Stifel raised its rating for Travis Perkins (LON: TPK) from Hold to Buy in a recent note to clients, citing a favourable risk/reward profile and upside potential from a cyclical recovery.
The broker set a new price target of 750p for the builders' merchant and home improvement retailer.
Analysts at the firm argued that the shares are trading at historically low levels, presenting an attractive entry point for investors.
“We may be early, but we are convinced that Chair Drabble can keep improvement actions going and will bring in a high-calibre CEO,” the note said.
Stifel sees room for earnings recovery, pointing to the potential upside if industry volumes rebound.
“Earnings should at least double if the 15% volumes lost since 2021 are recovered,” the firm added.
While acknowledging short-term risks, Stifel views the company’s conservative 2025 guidance as offering a solid base.

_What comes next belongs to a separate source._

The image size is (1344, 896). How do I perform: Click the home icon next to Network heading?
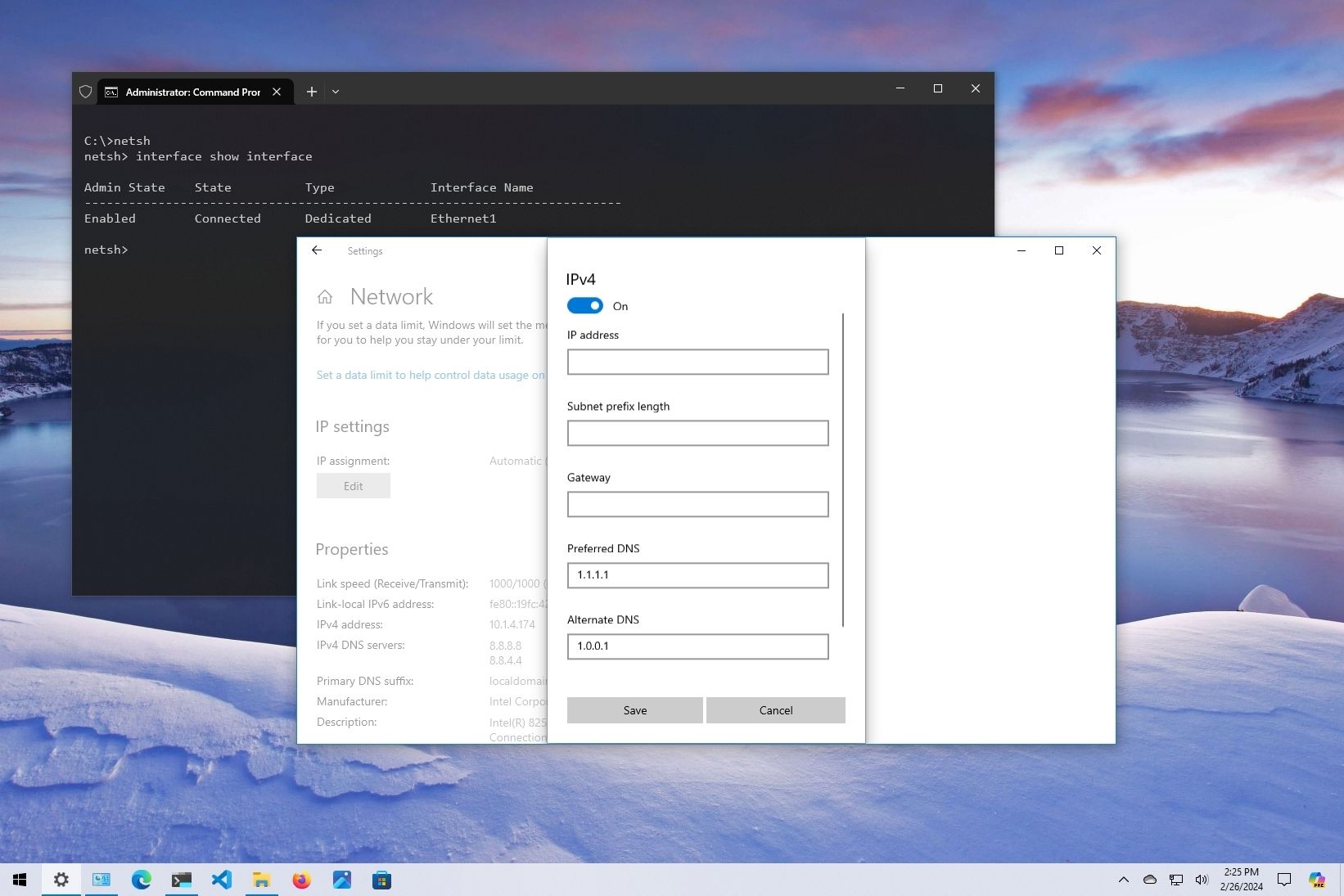pyautogui.click(x=325, y=296)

The note also flagged interest in sector consolidation, noting that “consolidator QXO appears to be just getting started.”
The upgrade comes as Travis Perkins continues to navigate a tough construction environment marked by cost pressures and muted demand.
The company reported last week that its full-year 2024 revenue fell 4.7%, driven by price deflation, continued decline in market volumes and underperformance in the merchanting segment.
Travis Perkins' stock price fell over 10% following the report, but has since found buyers willing to step in, with a gain of more than 7.5% off the 52 week lows.